→ WHAT THE TASK ASKS:
According to the UE Boom 2 article, what size are the speaker's active drivers and passive radiators?

UE BOOM 2 is a compact, durable wireless Bluetooth speaker manufactured by Ultimate Ears, a subsidiary of Logitech, that offers 360-degree soundstage effect. It plays louder than the original Boom, sounds better and offers tap control. The speaker is stain-resistant, shock-resistant and fully waterproof. UE Boom 2 won GOOD DESIGN award for 2015–2016.

== Differences between Boom 2 and the original Boom ==
The drivers in the UE Boom 2 were completely redesigned and provide 25% increase in loudness at maximum volume. The bass response and overall sound quality were improved. It got larger 1.75 inch active drivers and 3 inch passive radiators while the original Boom got 1.5 inch active drivers and 2 inch passive radiators.
UE Boom 2 has extended the Bluetooth range to 100 ft. While the original Boom was water resistant, Boom 2 is fully waterproof IPX7 (immersion up to 1m for 30 minutes). In addition, Boom 2 won't be affected by water even if the USB charging port or audio inputs are exposed.

UE Boom 2 offers functionality that allows to pause music with one tap on the top of the speaker and skip tracks by tapping twice. The feature is facilitated by an included accelerometer. UE Boom 2 has a tighter weave on the fabric cover, making it more durable.

→ PROVIDED DATA:
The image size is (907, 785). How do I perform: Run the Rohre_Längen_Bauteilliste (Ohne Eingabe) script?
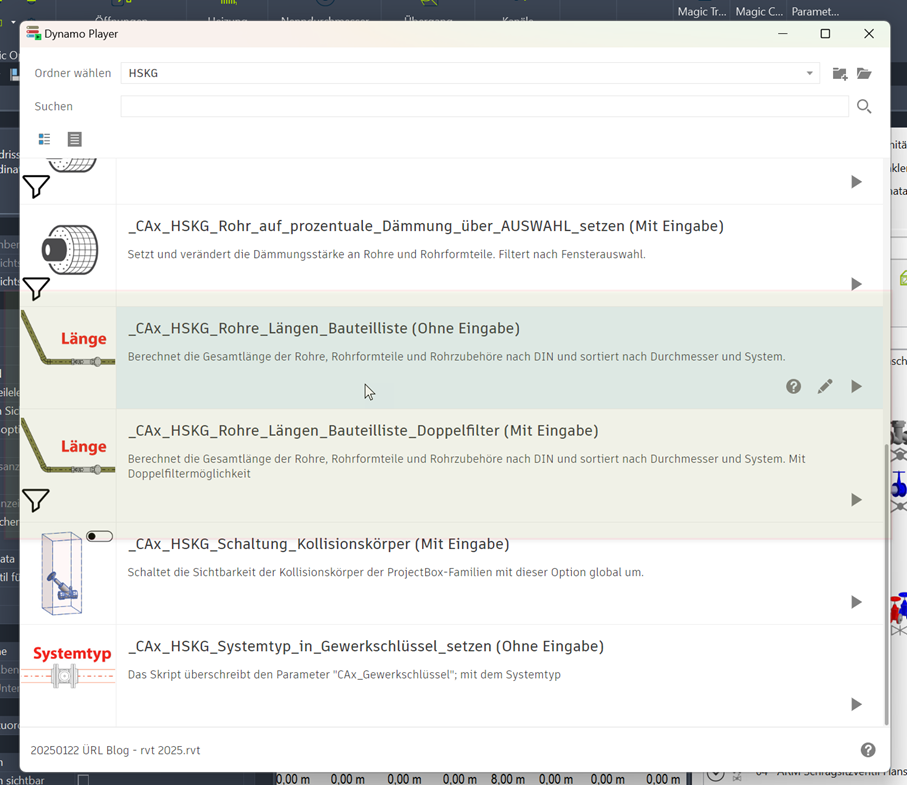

→ OUTPUT BELOW:
1.75-inch active drivers and 3-inch passive radiators.